TASK DETAILS: All lines in the entries below that hold "agent" make up the answer.

Stored data entries:
******

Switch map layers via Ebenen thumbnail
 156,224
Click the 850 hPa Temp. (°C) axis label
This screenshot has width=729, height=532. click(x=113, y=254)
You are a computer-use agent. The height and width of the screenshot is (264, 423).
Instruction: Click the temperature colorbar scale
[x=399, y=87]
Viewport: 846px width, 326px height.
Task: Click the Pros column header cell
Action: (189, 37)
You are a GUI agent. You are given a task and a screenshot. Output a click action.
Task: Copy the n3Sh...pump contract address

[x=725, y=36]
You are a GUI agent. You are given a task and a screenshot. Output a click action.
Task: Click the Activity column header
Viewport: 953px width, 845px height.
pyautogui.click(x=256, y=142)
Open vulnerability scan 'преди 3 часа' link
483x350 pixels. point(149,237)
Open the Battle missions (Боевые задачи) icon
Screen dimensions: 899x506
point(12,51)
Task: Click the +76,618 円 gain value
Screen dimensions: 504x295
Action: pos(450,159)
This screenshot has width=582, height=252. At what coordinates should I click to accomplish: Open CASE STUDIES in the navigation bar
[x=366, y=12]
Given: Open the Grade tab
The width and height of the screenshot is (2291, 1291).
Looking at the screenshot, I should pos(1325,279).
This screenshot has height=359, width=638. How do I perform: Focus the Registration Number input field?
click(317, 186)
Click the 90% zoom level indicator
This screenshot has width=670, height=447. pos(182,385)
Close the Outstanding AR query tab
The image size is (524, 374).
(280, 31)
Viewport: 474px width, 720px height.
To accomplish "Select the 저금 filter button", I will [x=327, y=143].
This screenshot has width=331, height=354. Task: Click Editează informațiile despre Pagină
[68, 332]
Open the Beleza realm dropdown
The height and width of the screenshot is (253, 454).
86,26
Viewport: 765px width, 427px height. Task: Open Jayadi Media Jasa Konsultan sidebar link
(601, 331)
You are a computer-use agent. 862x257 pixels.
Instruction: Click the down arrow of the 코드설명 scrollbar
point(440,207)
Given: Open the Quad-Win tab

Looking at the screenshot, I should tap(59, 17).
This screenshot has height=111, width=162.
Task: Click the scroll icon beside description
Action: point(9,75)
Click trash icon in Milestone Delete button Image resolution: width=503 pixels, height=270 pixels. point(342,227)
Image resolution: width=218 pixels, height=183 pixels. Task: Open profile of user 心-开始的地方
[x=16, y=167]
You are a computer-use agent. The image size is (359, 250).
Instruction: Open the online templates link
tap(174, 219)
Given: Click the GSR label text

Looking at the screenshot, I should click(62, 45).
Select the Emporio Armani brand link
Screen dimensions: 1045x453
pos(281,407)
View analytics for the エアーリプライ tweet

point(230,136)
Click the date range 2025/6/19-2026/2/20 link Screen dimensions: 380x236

******

EXERCISE OUTPUT:
You are a computer-use agent. The height and width of the screenshot is (264, 423).
You are a GUI agent. You are given a task and a screenshot. Output a click action.
You are a GUI agent. You are given a task and a screenshot. Output a click action.
You are a computer-use agent. 862x257 pixels.
You are a computer-use agent. The image size is (359, 250).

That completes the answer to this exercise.